A grudge may seem a silent punishment for an insult, injury or offense, some of which are inadvertent; some intentional. It may be intended to punish an offender by holding a grudge; to withhold affection or regard for a real or perceived hurtful action or words.

Not something that you can see or touch, a grudge weighs heavily upon the heart — like carrying a lead weight  I know from personal experience the damage to the self that can be caused by holding a grudge. As a child I endured many insults and injuries. Powerless to change my circumstances, I held deep resentment towards the offenders, upon whom I was also dependent.

In retrospect, I realize that I wanted to hurt them the way they had hurt me. I wished that they would notice and care that I was suffering — shut down, defended, withholding, and not engaged. Unfortunately, my grudges and angry attitudes did not have the desired effect, and I was often seen as an unhappy unpleasant little girl that nobody wanted to deal with. The distance created by shutting down then precluded the possibility of repair or change.

Unfortunately, I lacked the skills or confidence to either identify or speak about my thoughts, feelings and experience. My resentment became a self-fulfilling prophesy of misery and powerlessness and my  pattern of holding grudges continued throughout ensuing years. It took too long for me to realize that I was harming myself, not anyone else, while damaging numerous relationships.  My resentments weighed heavily on myheart and constrained much joy or spontaneity in my life.

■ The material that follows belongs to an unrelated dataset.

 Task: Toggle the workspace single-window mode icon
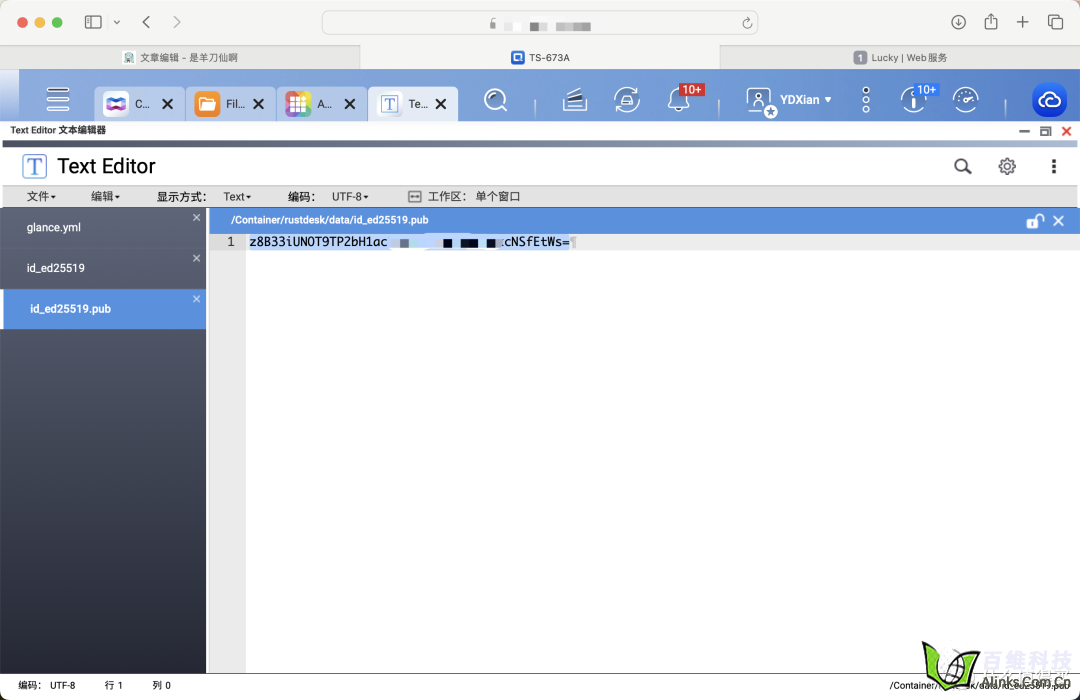point(415,197)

Fortunately this negative experience motivated me to seek positive and productive ways to address and let go of memories of inflicted wounds. Finally I decided to live in the present instead of reliving the past, especially when I understood that my resentments and pattern of holding grudges only hurt me. The offenders were either unaware or disinterested; they had moved on.

Once I adjusted my attitude and acquired the skills needed, I gained confidence to have what were often difficult conversations with those who hurt me. I learned to hold myself in high regard and act in my own best interests instead of reacting to others. I began to trust myself to know what was true and not to allow others’ opinions or behaviors to hurt me or determine the quality of my day.

Now, when I feel hurt or resentful, I can decide how to respond, rather than react on my feelings. I choose to deal directly with important people in my life to clarify and resolve issues. Having skills, courage and confidence to communicate effectively enhances the possibility of a positive outcome. — receiving an acknowledgment or apology, clarifying a misunderstanding, preserving a relationship, or correcting a mistake.

Grudges – internalized and unexpressed negative thoughts and feelings – don’t address the offending person or situation; they only hurt and reflect upon you! Do not suffer in silence. Have the courage and wisdom to deal directly with important people to resolve an issue or let it go as something you cannot change.